Konstam and colleagues added that comparing absolute event rates across different studies in a manner adapted by Mukherjee and colleagues is hazardous and considerably less reliable than a prospective, randomized comparison and assumes similar CV risks in the underlying populations, as well as similarity in ascertainment of study endpoints. It would therefore be difficult to draw any conclusions from that article by Murherjee's group.

In conclusion, the report stated "The analysis provides no evidence for an excess of cardiovascular events for rofecoxib relative to either placebo or the non-naproxen non-steroidal anti-inflammatory drugs (NSAIDs) that were studied. Differences observed between rofecoxib and naproxen are likely the result of the antiplatelet effects of the latter agent."

Circulation is a Houston-based peer-reviewed weekly journal of the AHA intended for cardiologists, cardiovascular surgeons, electrophysiologists, internists, nurses and others interested in cardiovascular medicine. It ranks first in among 63 journals in the Cardiac and Cardiovascular Systems category, first among 60 journals in the Hematology category, and number one among 45 journals in the Peripheral Vascular Disease category.

Rofecoxib, is a COX-2 specific (Cyclooxygenase-2) inhibitor and belongs to a new class of medication known as Coxibs. Rofecoxib is approved by the Bureau of Food and Drugs (BFAD) for the relief of the signs and symptoms of osteoarthritis and rheumatoid arthritis, the relief of pain and treatment of menstrual pain.
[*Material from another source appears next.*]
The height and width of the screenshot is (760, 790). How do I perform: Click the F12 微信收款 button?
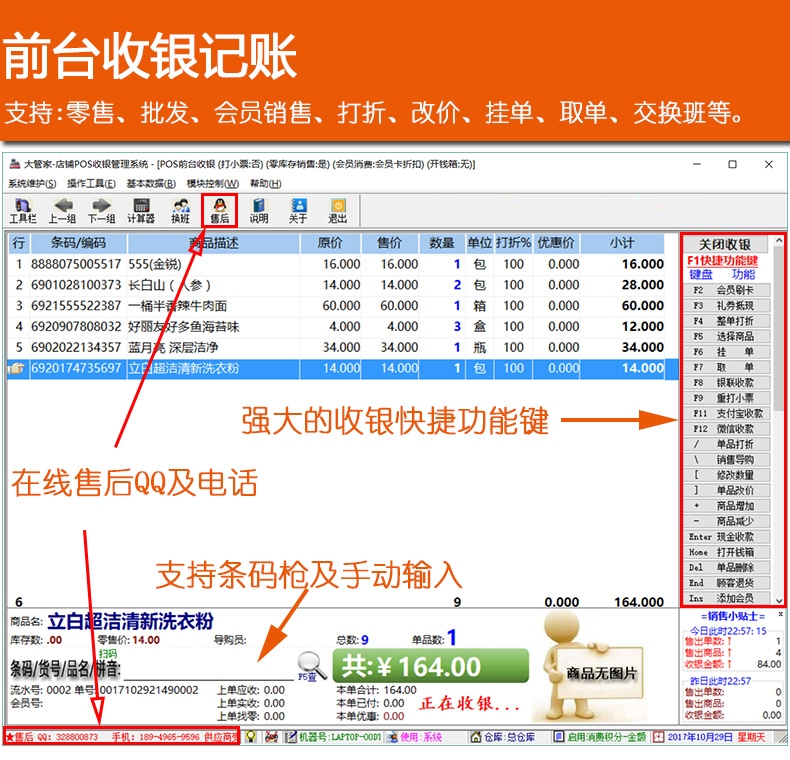[727, 429]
COX-2 specific inhibitors like rofecoxib were designed specifically to treat pain and inflammation while reducing the incidence of gastric irritation and other stomach problems commonly associated with traditional NSAIDs (such as ibuprofen, diclofenac, naproxen, nabumetone, etc). Rofecoxib is not a substitute for aspirin for cardiovascular prophylaxis and does not interfere with the effects of low-dose aspirin on platelets.

It is best to consult a physician for proper diagnosis and the choice of the best treatment option for one's condition.